Beginning at 09:43 UTC today (6 June 2019), Swiss data center colocation company Safe Host (AS21217) leaked over 70,000 routes to China Telecom (AS4134) in Frankfurt, Germany. China Telecom then announced these routes on to the global internet redirecting large amounts of internet traffic destined for some of the largest European mobile networks through China Telecom’s network. Some of the most impacted European networks included Swisscom (AS3303) of Switzerland, KPN (AS1136) of The Netherlands, and Bouygues Telecom (AS5410) and Numericable-SFR (AS21502) of France.
Often routing
incidents like this only last for a few minutes, but in this case many of the
leaked routes in this incident were in circulation for over two hours. In addition, numerous leaked routes were
more-specifics of routed prefixes, suggesting the use of route optimizers or
similar technology.
At 09:57 UTC, over 1,300
Dutch prefixes were announced in this leak. For 470 routes of KPN (AS1136), the leak took
the form:
… 4134 21217 21217
21217 21217 21217 21217 13237 1136
If someone thought the
prepending of AS21217 would keep these routes from leaking out, they were
mistaken.

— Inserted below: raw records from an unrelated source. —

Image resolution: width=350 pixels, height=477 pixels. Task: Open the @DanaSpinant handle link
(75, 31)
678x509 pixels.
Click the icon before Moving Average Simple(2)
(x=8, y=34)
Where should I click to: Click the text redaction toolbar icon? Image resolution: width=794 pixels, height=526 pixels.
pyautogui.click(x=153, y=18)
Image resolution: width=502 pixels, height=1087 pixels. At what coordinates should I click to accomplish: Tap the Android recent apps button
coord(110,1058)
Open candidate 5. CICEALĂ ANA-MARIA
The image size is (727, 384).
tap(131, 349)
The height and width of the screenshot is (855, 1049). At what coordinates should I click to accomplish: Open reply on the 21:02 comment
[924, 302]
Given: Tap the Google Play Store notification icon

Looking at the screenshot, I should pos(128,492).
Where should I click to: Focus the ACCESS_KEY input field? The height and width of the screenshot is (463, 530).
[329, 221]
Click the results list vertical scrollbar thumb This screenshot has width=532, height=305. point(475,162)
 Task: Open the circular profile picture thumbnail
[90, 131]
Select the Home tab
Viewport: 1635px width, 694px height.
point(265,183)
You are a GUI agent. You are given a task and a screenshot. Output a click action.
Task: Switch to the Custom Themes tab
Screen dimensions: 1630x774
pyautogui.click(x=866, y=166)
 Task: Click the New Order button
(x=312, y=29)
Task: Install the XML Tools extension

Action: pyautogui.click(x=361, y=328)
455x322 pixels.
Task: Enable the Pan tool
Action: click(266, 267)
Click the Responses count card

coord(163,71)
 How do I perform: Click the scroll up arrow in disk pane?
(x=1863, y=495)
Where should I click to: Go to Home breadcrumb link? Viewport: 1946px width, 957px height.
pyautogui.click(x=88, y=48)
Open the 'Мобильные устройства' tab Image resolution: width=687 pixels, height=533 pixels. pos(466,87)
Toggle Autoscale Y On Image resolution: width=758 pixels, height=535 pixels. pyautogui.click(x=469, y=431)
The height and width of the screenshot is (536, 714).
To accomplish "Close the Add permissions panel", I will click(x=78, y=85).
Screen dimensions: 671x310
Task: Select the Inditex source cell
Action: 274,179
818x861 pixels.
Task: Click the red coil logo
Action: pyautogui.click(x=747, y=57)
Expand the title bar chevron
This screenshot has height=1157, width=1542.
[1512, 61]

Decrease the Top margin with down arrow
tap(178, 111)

Below is a visualization of
the propagation profile of a prefix (46.145.0.0/16) announced by Dutch carrier
KPN.

Beginning at 09:44
UTC, over 200 Swiss prefixes were announced by this leak. For 64 routes of Swisscom (AS3303), the leak
took the form:
… 4134 21217 21217
21217 21217 21217 21217 6830 3303
Below is a
visualization of the propagation profile of a prefix (46.14.128.0/17) announced
by Swisscom.

Each of these plots depicts
peaks and valleys in the spread of propagation over time. These “features” are caused by changes in how China
Telecom exported these routes to Tier-1 telecoms during the leak. Below we can
see the preceding graphics side-by-side with equivalent views from the upstream
perspective of AS4134.

Beginning at 10:10
UTC, 150 Bouygues Telecom (AS5410) prefixes were in this leak – 127 of which
were more-specifics of existing routes. For
example, 176.171.75.0/24 is not normally in the global routing table and is a
more-specific of 176.128.0.0/10, announced by Bouygues Telecom (AS5410). These
leaked routes took the form below:
… 4134 21217 21217
21217 21217 21217 21217 25091 5410

Users of these
services began noticing problems and reporting seeing traceroutes to their
networks traversing China:
Bouygues Telecom:
KPN:
Swisscom:
Many of our traceroute
measurements were also sucked into this routing leak. The traceroute below
begins in Google in Ashburn, Virginia and is destined for Vienna, Austria, but
is detoured through China Telecom (hops 5-8) en-route to its destination.

Below is another
traceroute from an Oracle datacenter is Toronto to Numericable-SFR in France that
gets diverted through China Telecom (hops 8-10).

Conclusion
Today’s incident shows
that the internet has not yet eradicated the problem of BGP route leaks. It
also reveals that China Telecom, a major international carrier, has still implemented
neither the basic routing safeguards necessary to both prevent propagation of
routing leaks nor the processes and procedures necessary to detect and
remediate them in a timely manner when they inevitably occur. Two hours is a long time for a routing leak of
this magnitude to stay in circulation, degrading global communications.
A great place for any telecom to start improving their routing hygiene is to join the Internet Society’s Mutually Agreed Norms for Routing Security (MANRS) project.